It's pointless to argue over these kind of things. Every major project/company has their own codified code style guide, and if you want to contribute/earn your salary then you must follow that style guide to the T. Here's the relevant quote from the Linux kernel coding style[0]:
Do not unnecessarily use braces where a single statement will do.
if (condition)
action();
That's what I'd thought for may be over a decade. About ~3 years ago I revamped my personal coding style to eliminate as unnecessary baggage as possible. As part of that I stopped using braces for single line if and I'd yet to bump in a bug because of that. Overall I find code looks more compact and cleaner, may be even less friction to read. Nowadays when I see a braces around single line if I get that "oh that's clunky code" feeling in my stomach. Things are worse with C# and lot of Java code where people insist not only having braces around single line if but also have { on its own separate lines.

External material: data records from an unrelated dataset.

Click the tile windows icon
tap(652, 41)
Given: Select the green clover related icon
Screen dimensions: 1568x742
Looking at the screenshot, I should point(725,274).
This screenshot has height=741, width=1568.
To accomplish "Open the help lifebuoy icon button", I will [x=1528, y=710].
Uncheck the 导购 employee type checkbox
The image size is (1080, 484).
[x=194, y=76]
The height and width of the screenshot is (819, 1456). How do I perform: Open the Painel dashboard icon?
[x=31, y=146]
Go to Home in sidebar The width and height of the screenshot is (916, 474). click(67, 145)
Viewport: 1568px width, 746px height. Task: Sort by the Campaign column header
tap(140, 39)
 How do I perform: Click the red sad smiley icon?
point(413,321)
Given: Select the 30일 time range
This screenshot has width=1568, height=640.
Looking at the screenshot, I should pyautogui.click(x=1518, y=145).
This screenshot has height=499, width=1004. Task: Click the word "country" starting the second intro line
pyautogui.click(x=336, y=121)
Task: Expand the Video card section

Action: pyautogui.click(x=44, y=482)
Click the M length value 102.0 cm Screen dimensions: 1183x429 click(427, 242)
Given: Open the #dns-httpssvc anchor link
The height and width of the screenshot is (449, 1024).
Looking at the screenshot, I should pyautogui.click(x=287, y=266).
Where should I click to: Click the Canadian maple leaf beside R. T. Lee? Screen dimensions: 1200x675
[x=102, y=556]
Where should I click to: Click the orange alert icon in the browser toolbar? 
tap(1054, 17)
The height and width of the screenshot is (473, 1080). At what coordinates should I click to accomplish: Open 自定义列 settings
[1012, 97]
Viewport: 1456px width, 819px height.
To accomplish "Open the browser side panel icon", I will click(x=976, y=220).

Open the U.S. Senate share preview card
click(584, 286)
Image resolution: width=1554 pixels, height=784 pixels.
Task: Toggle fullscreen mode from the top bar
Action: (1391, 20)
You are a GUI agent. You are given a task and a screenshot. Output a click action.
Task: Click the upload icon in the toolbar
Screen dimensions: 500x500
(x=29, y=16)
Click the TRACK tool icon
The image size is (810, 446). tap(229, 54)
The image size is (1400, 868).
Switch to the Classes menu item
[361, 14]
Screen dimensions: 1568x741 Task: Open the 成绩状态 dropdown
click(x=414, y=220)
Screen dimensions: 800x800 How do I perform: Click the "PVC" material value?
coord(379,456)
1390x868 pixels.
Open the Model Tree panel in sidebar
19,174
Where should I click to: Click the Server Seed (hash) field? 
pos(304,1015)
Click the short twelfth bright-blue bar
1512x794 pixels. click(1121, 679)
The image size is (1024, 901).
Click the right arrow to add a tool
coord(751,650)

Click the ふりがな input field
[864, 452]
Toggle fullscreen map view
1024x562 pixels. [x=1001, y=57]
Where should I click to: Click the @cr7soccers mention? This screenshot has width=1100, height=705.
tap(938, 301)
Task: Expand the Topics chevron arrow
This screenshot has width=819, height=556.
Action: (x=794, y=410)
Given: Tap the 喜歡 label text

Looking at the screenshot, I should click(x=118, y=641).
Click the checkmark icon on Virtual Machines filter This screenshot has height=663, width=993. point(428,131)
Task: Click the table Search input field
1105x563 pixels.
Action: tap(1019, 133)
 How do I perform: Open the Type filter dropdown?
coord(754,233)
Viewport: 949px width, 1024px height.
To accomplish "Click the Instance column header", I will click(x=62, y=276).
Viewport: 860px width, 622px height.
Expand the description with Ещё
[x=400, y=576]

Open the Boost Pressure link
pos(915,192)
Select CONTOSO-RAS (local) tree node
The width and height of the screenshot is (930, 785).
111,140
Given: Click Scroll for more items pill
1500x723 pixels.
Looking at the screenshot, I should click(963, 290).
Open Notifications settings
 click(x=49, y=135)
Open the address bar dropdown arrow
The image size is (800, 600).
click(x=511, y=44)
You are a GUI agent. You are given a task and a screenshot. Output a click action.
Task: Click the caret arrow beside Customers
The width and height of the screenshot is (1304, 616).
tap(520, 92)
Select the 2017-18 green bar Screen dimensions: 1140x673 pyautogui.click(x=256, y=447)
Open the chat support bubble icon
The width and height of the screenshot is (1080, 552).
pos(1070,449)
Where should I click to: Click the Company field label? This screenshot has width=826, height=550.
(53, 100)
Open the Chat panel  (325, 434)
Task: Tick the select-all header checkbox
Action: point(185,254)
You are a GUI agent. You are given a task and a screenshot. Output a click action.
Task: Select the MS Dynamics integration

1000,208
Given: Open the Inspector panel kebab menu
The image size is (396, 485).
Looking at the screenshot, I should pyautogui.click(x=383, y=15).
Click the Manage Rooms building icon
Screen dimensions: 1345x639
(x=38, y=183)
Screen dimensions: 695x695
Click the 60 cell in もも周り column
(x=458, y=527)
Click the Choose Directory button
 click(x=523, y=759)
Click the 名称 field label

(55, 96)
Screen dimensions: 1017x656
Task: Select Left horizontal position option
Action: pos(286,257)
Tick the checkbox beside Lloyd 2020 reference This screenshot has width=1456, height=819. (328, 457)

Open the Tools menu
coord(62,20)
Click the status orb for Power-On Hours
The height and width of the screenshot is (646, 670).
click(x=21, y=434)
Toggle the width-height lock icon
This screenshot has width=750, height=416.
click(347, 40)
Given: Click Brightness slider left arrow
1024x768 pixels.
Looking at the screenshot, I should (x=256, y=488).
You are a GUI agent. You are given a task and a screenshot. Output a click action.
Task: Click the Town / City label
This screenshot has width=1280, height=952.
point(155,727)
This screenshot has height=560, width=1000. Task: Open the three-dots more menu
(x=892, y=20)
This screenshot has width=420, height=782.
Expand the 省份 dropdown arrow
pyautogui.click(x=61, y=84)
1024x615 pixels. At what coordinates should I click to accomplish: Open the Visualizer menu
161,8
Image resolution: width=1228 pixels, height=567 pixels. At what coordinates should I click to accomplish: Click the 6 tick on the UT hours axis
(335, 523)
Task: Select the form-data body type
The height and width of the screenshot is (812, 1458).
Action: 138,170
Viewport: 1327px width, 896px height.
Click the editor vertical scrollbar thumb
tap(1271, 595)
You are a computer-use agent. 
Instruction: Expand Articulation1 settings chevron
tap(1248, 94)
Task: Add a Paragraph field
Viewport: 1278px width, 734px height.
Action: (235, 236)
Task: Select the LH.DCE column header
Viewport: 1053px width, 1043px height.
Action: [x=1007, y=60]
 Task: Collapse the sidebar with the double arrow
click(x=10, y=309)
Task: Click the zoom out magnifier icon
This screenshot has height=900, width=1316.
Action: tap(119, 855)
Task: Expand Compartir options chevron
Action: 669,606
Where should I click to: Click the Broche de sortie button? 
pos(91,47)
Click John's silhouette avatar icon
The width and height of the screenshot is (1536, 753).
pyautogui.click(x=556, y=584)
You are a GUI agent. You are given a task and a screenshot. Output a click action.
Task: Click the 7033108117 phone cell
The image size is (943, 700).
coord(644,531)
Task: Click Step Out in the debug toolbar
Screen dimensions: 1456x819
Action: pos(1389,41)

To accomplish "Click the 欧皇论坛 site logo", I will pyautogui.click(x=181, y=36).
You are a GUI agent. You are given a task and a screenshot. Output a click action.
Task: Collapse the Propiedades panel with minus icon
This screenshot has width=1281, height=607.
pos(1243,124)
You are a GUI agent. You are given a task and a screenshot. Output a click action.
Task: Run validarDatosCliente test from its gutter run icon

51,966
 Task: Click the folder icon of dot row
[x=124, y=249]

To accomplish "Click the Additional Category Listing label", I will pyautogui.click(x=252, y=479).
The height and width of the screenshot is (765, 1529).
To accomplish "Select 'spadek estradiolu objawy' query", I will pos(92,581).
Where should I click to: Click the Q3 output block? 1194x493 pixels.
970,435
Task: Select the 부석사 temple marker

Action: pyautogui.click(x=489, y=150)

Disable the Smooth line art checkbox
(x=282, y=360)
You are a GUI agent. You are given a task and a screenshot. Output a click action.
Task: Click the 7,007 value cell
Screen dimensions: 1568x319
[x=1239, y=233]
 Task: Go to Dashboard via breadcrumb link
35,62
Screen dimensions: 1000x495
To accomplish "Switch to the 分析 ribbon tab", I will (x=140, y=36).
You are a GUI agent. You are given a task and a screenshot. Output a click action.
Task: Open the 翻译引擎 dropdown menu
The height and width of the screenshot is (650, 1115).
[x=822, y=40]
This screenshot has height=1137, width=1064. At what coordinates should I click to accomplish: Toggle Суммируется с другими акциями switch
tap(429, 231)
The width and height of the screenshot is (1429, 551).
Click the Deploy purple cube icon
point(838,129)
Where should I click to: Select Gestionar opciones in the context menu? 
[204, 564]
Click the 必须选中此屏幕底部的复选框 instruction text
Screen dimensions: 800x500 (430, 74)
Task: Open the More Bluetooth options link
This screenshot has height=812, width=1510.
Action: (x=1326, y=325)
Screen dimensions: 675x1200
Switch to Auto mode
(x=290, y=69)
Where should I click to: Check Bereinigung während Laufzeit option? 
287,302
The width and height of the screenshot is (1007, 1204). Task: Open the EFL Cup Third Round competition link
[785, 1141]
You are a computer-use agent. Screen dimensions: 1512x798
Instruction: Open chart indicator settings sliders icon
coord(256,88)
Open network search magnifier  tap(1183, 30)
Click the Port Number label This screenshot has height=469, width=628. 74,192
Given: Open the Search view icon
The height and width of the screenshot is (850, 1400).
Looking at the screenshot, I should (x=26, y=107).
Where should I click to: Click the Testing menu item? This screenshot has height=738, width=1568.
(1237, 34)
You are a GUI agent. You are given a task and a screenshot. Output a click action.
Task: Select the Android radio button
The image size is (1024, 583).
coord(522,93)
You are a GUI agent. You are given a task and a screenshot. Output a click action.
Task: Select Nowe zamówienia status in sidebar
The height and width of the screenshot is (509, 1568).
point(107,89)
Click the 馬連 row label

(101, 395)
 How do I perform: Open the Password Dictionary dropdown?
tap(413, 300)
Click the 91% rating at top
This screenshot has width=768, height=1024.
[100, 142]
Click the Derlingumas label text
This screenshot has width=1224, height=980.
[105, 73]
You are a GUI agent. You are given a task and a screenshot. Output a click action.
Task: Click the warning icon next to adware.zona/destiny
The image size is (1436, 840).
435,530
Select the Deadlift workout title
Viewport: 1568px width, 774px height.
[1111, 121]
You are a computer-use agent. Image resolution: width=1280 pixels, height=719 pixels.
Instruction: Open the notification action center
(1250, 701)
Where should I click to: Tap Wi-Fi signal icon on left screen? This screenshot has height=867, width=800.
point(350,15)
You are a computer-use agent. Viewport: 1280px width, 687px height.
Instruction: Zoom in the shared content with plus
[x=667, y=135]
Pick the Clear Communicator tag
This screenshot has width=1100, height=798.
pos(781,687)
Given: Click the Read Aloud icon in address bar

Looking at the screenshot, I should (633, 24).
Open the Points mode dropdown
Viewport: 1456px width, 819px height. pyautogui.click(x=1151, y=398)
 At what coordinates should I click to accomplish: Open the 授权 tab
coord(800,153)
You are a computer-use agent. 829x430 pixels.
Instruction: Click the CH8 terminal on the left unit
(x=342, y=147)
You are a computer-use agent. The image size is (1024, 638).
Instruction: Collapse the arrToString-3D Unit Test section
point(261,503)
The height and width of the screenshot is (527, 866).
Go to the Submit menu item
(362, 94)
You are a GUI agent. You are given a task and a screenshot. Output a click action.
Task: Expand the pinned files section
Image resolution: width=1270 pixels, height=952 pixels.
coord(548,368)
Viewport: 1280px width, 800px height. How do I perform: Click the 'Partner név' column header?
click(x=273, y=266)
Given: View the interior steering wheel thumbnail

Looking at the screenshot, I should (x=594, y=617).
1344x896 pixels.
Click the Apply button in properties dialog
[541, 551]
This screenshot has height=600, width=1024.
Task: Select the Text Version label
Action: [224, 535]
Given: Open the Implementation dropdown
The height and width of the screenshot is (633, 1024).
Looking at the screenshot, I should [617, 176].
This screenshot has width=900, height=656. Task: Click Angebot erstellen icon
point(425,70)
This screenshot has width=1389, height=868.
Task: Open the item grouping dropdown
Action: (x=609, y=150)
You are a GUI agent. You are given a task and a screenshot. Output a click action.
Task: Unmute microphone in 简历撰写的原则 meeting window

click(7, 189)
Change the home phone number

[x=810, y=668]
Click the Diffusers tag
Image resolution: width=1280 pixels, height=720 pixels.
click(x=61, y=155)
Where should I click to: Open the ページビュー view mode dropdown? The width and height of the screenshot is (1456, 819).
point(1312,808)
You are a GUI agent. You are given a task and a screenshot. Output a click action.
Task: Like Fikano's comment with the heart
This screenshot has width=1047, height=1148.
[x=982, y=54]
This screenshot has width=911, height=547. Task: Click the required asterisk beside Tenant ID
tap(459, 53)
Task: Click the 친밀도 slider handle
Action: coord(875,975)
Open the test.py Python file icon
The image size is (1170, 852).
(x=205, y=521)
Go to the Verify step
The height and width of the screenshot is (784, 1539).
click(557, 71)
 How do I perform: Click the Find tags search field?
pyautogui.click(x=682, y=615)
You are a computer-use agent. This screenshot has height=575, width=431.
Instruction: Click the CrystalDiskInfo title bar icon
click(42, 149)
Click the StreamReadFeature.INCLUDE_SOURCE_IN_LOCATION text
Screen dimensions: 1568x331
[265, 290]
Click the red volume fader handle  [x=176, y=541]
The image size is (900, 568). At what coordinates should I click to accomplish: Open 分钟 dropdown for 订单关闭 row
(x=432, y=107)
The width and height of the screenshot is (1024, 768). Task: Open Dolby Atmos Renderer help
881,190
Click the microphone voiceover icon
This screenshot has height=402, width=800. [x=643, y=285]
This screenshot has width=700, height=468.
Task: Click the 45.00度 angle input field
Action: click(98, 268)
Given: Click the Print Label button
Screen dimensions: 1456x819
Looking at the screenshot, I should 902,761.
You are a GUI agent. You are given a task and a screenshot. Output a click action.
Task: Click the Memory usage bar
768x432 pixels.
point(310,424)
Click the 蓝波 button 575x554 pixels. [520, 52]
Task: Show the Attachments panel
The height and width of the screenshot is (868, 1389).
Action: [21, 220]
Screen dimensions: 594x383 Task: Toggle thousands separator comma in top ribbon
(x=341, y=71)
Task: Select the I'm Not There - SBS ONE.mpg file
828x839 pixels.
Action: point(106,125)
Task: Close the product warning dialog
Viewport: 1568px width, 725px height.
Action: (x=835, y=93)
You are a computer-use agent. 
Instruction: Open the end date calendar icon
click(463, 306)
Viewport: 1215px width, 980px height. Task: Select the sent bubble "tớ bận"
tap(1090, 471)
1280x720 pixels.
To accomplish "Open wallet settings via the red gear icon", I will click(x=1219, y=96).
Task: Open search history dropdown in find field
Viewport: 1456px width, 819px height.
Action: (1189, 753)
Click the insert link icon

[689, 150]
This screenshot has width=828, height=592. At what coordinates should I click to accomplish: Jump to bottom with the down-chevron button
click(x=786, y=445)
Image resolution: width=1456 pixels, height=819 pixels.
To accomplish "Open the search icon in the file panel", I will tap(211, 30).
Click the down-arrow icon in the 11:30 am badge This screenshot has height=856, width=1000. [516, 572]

I think a good language shouldn't have braces to mark blocks in first place. Given indentation,they are redundant most of the times and they just contribute in clunk. This is exactly the case with Python and hence this is essentially a default style and people hadn't be complaining about it's causing bugs.
There's an enormous difference with Python, because the indentation is syntax. These two code snippets, one in Python, the other in C, do not mean the same thing:
C:
if (condition)
statement_1();
statement_2();
Python:
if condition:
statement_1()
statement_2()
Personally, I always use braces in C and C++, even though it is more clunky. I want the assurance. I also frequently have to make changes to code that does not use braces, and then I have to add the braces in because I am adding statements to a conditional. To me, that is more clunky.
I see merit in both sides of the debate. As long as the style is consistent, it should be legible. It is an argument similar to vi versus Emacs -- both can be right. It is more important to be consistent through a project. Adopt one style.
From this day forward, let us proclaim to always use brackets; so that intent is more obvious to the reader.
In the C grammar, braces denote compound statements. Control flow statements can take any type of statement as their body rather than just the compound variety.
Most C-inspired languages (most popular programming languages) allow this. The only ones I've used that don't are Go and Swift. And I find it a little annoying.
If you're worried about bugs, there are other things in C/C++ to criticize first ;)
It's true for Rust as well. What these three languages have in common is that they don't require parentheses around the switching boolean expression, and when you have things like:
if expression1 expression2
it can be fiendishly hard to determine the boundary between expression1 and expression2.
"If it's only a single line in after the if, the braces are optional."
Not _line_, _statement_. Consider
if(flag)
foo(); bar();
and
if(flag)
foo =
bar +
baz;
That first example always calls bar().
Warning: I haven't tested this, and am beginning to doubt a bit. It must be correct, but why, then, don't I remember seeing this in underhanded C contests? Combining that with macros allows you to hide the semicolon.
C# also has it, and i've heard Java has got it as well, but I've never tested it in the latter.
I personally like being able to do it since it allows me to do away with the 2 extra lines auto indent puts in if i add brackets. That's a 50% reduction for a 4 line if. Maybe I should just buy a bigger monitor.
The lead programmer at my last job encouraged us to use it as a way to make sure our conditionals & foreach loops (PHP programmer) weren't doing too much. If we had to use braces, it was a sign to check it out and see if it could stand some refactoring.